Embedding Databricks Apps w/o SSO
A Go-based reverse proxy that enables embedding Databricks Lakehouse Apps (like VS Code and Marimo notebooks) without requiring users to authenticate directly with Databricks. Uses a session-cookie architecture — no tokens ever appear in URLs, browser storage, or logs.
Overview
Normally, embedding a Databricks app (such as the hosted VS Code editor or Marimo notebooks) in an iframe requires users to authenticate directly with Databricks through an SSO login flow. This exposes the Databricks login interface to end users and breaks the seamless experience of a custom application.
This Go reverse proxy eliminates the need for Databricks SSO by handling authentication transparently. Users authenticate with your application (via Better Auth + Okta SSO), and the proxy securely manages Databricks OAuth tokens entirely on the server side — exchanging a short-lived JWT for an opaque session cookie that the browser uses for all subsequent proxied requests.
Key Features
- HttpOnly session cookies — no tokens in URLs, logs, or browser storage
- Server-side session management with PostgreSQL
- JWT-validated session creation via
/start-session - Automatic SPN token refresh (5-minute pre-expiry window)
- Strict CORS origin validation (exact match, no wildcards)
- Bidirectional WebSocket proxying for real-time features
- SSRF protection: app URLs validated against
ALLOWED_APEX_DOMAIN
Embedded Applications
This proxy architecture powers several embedded applications:
High-Level Architecture
The following diagram shows the interaction between your Next.js application, the Go proxy server, and Databricks Lakehouse Apps. The React ProxyIframe component bootstraps a server-side session via JWT exchange, receives an opaque proxy_sid cookie, then loads the iframe. Every subsequent proxied request is authenticated by the session cookie alone.
Why a Proxy is Needed
Databricks Lakehouse Apps require OAuth Bearer token authentication for every request. When embedding these apps in iframes, we face several security challenges:
Token Exposure
If we embed the Databricks app directly with the token in the URL, the OAuth token would be visible in the browser's address bar, network inspector, and history.
CORS Restrictions
Databricks apps have strict CORS policies that prevent direct cross-origin requests from custom web applications.
WebSocket Authentication
WebSocket connections (used for terminals and real-time features) cannot easily include custom authentication headers from browser-initiated connections.

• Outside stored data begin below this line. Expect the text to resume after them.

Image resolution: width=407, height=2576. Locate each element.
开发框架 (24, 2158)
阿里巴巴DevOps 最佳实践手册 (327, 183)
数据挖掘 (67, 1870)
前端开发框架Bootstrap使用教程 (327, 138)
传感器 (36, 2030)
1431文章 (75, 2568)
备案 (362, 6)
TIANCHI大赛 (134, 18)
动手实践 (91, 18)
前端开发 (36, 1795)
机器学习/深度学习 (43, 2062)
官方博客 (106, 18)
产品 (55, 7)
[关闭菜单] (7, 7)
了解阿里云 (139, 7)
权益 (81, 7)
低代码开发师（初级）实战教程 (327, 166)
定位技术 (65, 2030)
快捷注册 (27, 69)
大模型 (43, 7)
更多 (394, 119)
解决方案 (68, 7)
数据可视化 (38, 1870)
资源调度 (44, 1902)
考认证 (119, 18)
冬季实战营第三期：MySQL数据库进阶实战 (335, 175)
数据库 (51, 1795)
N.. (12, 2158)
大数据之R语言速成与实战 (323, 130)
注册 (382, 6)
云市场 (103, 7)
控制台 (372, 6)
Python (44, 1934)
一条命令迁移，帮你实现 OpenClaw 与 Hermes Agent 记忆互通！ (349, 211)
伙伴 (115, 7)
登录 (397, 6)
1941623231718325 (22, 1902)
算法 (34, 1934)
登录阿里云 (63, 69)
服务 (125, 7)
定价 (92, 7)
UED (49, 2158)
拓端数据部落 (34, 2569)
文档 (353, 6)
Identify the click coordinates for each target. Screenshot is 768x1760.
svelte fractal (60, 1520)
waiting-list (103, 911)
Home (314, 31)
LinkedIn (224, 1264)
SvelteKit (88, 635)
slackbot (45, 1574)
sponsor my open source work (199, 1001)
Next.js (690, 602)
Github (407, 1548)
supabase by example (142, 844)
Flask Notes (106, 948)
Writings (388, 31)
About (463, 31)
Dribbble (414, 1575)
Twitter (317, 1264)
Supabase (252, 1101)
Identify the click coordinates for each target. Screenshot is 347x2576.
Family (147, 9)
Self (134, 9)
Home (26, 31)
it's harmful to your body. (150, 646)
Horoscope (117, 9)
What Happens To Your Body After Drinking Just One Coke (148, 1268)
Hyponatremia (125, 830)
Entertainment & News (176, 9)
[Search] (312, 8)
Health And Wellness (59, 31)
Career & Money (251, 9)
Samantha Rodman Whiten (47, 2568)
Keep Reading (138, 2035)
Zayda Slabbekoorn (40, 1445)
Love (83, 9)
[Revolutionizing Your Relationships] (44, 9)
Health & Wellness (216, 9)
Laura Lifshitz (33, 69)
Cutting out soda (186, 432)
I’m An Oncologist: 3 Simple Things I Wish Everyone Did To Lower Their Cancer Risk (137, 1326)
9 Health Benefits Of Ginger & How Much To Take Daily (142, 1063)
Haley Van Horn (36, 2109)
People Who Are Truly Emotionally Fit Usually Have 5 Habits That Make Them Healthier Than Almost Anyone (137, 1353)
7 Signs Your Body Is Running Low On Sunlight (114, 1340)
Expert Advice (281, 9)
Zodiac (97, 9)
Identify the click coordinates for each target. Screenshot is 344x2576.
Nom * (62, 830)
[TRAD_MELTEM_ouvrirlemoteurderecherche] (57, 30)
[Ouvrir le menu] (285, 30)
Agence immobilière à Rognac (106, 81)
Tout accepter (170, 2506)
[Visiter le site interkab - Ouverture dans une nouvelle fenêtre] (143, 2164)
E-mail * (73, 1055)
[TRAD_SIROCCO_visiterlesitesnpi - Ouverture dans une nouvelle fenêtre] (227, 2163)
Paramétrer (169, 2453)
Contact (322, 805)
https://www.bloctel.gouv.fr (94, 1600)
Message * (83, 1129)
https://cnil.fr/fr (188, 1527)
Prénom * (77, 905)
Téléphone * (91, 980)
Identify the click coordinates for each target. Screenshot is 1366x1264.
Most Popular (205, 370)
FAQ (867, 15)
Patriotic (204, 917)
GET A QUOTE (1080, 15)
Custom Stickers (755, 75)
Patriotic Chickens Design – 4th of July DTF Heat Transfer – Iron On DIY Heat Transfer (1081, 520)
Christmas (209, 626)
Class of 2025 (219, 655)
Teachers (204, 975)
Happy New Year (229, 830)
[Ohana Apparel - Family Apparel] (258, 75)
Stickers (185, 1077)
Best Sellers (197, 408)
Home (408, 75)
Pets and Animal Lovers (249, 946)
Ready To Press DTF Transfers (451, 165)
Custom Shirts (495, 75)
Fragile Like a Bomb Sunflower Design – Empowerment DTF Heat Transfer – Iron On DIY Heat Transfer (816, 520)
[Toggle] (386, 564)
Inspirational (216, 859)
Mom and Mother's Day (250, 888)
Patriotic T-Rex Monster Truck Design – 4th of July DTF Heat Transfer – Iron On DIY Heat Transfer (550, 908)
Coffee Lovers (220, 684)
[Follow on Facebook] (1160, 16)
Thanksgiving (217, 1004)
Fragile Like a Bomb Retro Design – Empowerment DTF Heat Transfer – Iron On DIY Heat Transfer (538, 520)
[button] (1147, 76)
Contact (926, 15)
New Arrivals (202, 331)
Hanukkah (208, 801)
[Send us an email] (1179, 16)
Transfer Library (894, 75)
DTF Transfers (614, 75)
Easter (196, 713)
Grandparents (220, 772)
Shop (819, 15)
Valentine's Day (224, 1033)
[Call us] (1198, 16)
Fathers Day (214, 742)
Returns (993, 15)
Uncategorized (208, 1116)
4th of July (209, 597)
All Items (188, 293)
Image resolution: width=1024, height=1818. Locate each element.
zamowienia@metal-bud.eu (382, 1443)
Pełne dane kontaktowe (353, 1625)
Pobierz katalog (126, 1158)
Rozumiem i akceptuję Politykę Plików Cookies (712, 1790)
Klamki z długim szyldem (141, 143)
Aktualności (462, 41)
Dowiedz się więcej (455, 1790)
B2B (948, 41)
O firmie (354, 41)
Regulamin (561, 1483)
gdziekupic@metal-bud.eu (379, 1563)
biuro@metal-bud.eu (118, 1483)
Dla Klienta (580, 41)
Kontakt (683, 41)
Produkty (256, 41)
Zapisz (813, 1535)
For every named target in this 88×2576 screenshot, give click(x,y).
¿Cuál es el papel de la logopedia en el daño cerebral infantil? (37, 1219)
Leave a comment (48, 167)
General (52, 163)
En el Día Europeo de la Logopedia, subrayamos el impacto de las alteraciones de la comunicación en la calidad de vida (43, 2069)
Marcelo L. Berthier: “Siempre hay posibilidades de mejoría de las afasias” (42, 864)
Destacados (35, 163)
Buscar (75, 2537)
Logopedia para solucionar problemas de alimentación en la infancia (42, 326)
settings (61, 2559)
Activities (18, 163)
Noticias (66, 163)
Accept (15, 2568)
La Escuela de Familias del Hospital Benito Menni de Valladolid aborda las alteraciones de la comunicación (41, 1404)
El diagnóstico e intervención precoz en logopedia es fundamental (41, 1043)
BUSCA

How the Proxy Solves These
Session Cookie Architecture
The React ProxyIframe component calls /start-session with a short-lived JWT. The proxy validates the JWT, fetches a Databricks bearer token via SPN client credentials, and returns an opaque HttpOnly session cookie. Databricks tokens never appear in URLs, logs, or browser storage.
CORS Proxy
The proxy adds appropriate CORS headers to responses, enabling cross-origin iframe embedding while maintaining security. The /start-session endpoint enforces a strict exact-match origin check against FRONTEND_URL.
WebSocket Proxying
The proxy detects WebSocket upgrade requests, looks up the session cookie to retrieve the Databricks bearer token, establishes an authenticated connection to the app, and bidirectionally forwards messages.
Session Creation Flow
Session initialization is a 7-step flow driven by the ProxyIframe React component. It runs once when the component mounts (with a React StrictMode guard to prevent double invocation).
Step 1: Fetch JWT
ProxyIframe calls authClient.token() to obtain a short-lived, signed JWT from Better Auth. The JWT has the current user's session as its subject and FRONTEND_URL as both issuer and audience.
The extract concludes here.